→ Problem description
Write down every entry once more, exactly as it reads.

→ The input
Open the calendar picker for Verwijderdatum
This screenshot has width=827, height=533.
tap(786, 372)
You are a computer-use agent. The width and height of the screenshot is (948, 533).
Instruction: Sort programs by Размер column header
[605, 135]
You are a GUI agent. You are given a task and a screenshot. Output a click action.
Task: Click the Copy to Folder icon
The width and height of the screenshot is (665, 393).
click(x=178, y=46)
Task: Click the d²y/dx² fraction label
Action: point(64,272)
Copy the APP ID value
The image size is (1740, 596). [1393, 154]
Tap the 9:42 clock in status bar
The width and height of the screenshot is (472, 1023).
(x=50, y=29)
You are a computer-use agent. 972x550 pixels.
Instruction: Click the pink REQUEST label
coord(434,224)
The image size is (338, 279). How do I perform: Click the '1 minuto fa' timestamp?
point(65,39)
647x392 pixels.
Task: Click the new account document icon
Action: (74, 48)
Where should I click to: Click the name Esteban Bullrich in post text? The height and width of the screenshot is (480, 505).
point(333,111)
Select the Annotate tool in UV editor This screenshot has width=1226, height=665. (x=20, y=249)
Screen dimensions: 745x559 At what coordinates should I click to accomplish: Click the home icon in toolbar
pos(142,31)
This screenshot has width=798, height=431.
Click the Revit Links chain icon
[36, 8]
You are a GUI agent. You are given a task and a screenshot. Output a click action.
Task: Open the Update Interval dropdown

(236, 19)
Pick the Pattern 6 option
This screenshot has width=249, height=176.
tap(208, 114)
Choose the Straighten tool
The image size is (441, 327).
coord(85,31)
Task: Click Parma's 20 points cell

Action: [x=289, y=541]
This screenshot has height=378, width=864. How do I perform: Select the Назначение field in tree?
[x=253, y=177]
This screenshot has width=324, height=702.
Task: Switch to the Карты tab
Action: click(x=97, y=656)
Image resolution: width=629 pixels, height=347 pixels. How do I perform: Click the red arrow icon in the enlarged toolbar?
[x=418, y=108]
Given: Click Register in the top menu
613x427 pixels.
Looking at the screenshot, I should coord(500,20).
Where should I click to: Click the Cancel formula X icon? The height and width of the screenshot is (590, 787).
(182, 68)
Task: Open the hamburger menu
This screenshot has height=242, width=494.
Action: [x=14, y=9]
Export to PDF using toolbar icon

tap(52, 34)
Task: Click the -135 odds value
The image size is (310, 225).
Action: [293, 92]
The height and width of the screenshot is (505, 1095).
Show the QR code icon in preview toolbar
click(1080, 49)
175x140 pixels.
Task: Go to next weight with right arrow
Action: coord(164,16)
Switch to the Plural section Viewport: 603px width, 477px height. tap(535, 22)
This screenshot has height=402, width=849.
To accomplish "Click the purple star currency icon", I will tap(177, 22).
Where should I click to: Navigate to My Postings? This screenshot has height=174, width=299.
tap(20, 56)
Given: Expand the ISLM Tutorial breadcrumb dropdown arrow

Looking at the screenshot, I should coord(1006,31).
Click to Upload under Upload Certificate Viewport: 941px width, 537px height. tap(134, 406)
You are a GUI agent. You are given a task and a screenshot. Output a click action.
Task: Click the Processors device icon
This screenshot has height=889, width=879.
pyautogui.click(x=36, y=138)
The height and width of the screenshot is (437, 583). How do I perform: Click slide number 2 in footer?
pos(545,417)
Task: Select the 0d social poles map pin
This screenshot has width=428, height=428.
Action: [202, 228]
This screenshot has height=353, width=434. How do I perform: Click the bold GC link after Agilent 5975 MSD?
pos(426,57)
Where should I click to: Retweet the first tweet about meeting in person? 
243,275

→ Reply
Open the calendar picker for Verwijderdatum
This screenshot has width=827, height=533.
tap(786, 372)
You are a computer-use agent. The width and height of the screenshot is (948, 533).
Instruction: Sort programs by Размер column header
[605, 135]
You are a GUI agent. You are given a task and a screenshot. Output a click action.
Task: Click the Copy to Folder icon
The width and height of the screenshot is (665, 393).
click(x=178, y=46)
Task: Click the d²y/dx² fraction label
Action: point(64,272)
Copy the APP ID value
The image size is (1740, 596). [1393, 154]
Tap the 9:42 clock in status bar
The width and height of the screenshot is (472, 1023).
(x=50, y=29)
You are a computer-use agent. 972x550 pixels.
Instruction: Click the pink REQUEST label
coord(434,224)
The image size is (338, 279). How do I perform: Click the '1 minuto fa' timestamp?
point(65,39)
647x392 pixels.
Task: Click the new account document icon
Action: (74, 48)
Where should I click to: Click the name Esteban Bullrich in post text? The height and width of the screenshot is (480, 505).
point(333,111)
Select the Annotate tool in UV editor This screenshot has width=1226, height=665. (x=20, y=249)
Screen dimensions: 745x559 At what coordinates should I click to accomplish: Click the home icon in toolbar
pos(142,31)
This screenshot has width=798, height=431.
Click the Revit Links chain icon
[36, 8]
You are a GUI agent. You are given a task and a screenshot. Output a click action.
Task: Open the Update Interval dropdown

(236, 19)
Pick the Pattern 6 option
This screenshot has width=249, height=176.
tap(208, 114)
Choose the Straighten tool
The image size is (441, 327).
coord(85,31)
Task: Click Parma's 20 points cell

Action: [x=289, y=541]
This screenshot has height=378, width=864. How do I perform: Select the Назначение field in tree?
[x=253, y=177]
This screenshot has width=324, height=702.
Task: Switch to the Карты tab
Action: click(x=97, y=656)
Image resolution: width=629 pixels, height=347 pixels. How do I perform: Click the red arrow icon in the enlarged toolbar?
[x=418, y=108]
Given: Click Register in the top menu
613x427 pixels.
Looking at the screenshot, I should coord(500,20).
Where should I click to: Click the Cancel formula X icon? The height and width of the screenshot is (590, 787).
(182, 68)
Task: Open the hamburger menu
This screenshot has height=242, width=494.
Action: [x=14, y=9]
Export to PDF using toolbar icon

tap(52, 34)
Task: Click the -135 odds value
The image size is (310, 225).
Action: [293, 92]
The height and width of the screenshot is (505, 1095).
Show the QR code icon in preview toolbar
click(1080, 49)
175x140 pixels.
Task: Go to next weight with right arrow
Action: coord(164,16)
Switch to the Plural section Viewport: 603px width, 477px height. tap(535, 22)
This screenshot has height=402, width=849.
To accomplish "Click the purple star currency icon", I will tap(177, 22).
Where should I click to: Navigate to My Postings? This screenshot has height=174, width=299.
tap(20, 56)
Given: Expand the ISLM Tutorial breadcrumb dropdown arrow

Looking at the screenshot, I should coord(1006,31).
Click to Upload under Upload Certificate Viewport: 941px width, 537px height. tap(134, 406)
You are a GUI agent. You are given a task and a screenshot. Output a click action.
Task: Click the Processors device icon
This screenshot has height=889, width=879.
pyautogui.click(x=36, y=138)
The height and width of the screenshot is (437, 583). How do I perform: Click slide number 2 in footer?
pos(545,417)
Task: Select the 0d social poles map pin
This screenshot has width=428, height=428.
Action: [202, 228]
This screenshot has height=353, width=434. How do I perform: Click the bold GC link after Agilent 5975 MSD?
pos(426,57)
Where should I click to: Retweet the first tweet about meeting in person? 
243,275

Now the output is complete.